#### [YOUR GOAL]
Using the listing below, copy exactly each line from the one that has "This screenshot has width=800, height=500." through the one that has "the Stopped status"; omit the pictures.

-------- MATERIAL SUPPLIED

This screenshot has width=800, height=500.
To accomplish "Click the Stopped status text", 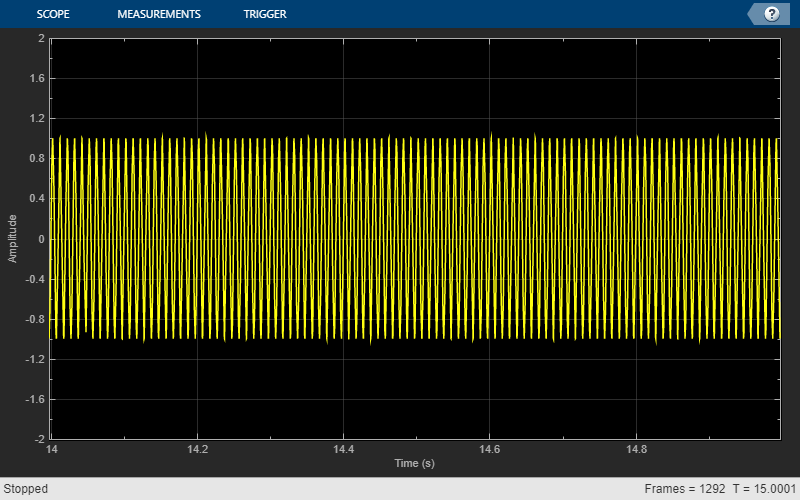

----------------
-------- MATERIAL SUPPLIED

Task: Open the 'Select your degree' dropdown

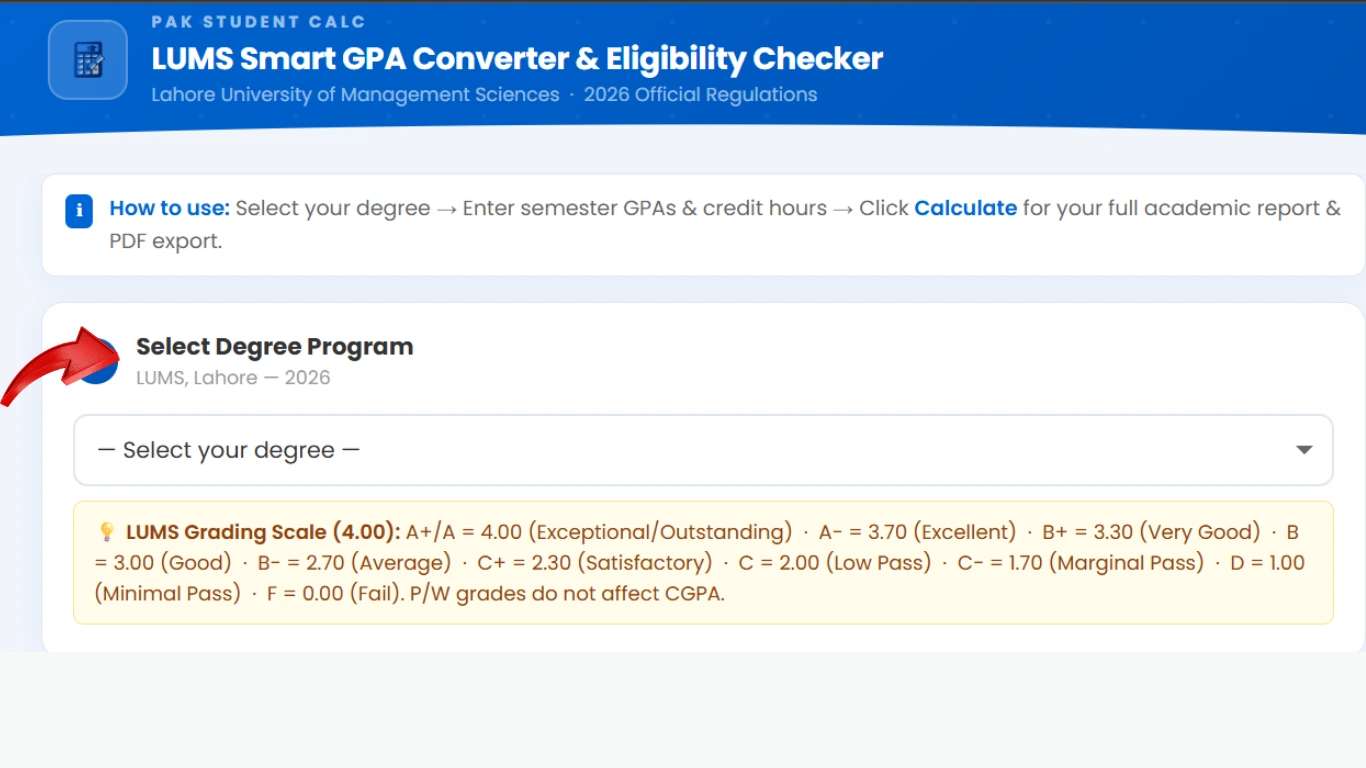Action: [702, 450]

----------------
-------- MATERIAL SUPPLIED

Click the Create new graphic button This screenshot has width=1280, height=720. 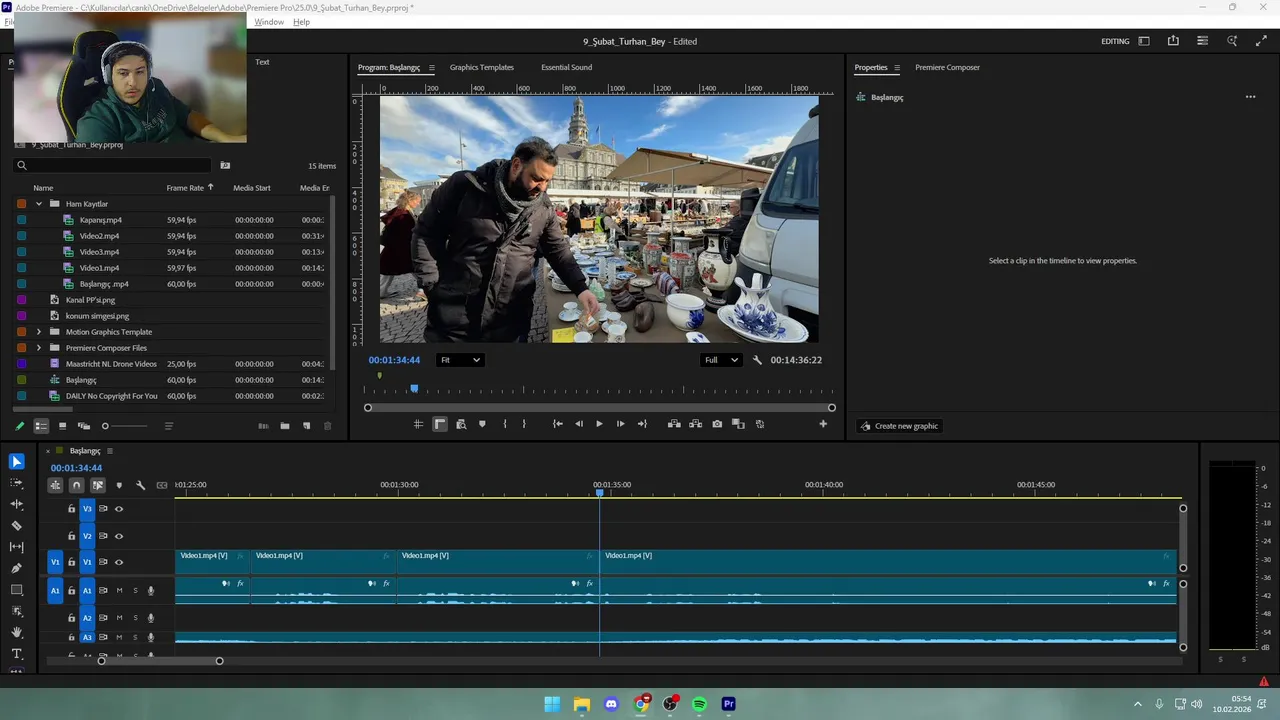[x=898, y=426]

----------------

#### [TASK ANSWER]
This screenshot has width=800, height=500.
To accomplish "Click the Stopped status text", 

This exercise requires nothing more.